## TASK PROMPT
Copy word for word the lines starting at the one that contains "Image resolution: width=955" and ending at the one that contains "click(x=77, y=96)", including both of those lines. Leave the pictures out.

## INPUT ROWS

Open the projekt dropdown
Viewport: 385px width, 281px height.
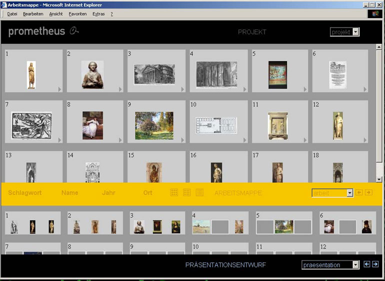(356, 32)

...

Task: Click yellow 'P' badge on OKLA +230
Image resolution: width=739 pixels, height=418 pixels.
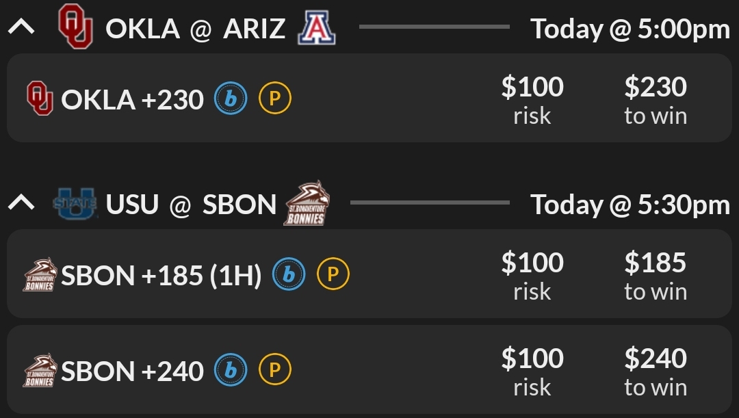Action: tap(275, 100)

...

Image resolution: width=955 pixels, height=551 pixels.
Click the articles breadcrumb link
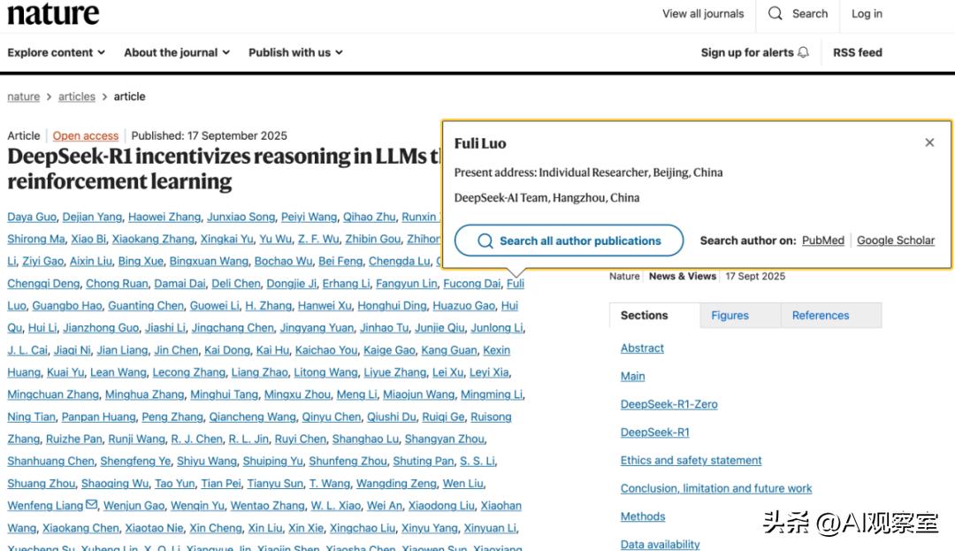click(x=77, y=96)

## REPLY
Image resolution: width=955 pixels, height=551 pixels.
Click the articles breadcrumb link
click(x=77, y=96)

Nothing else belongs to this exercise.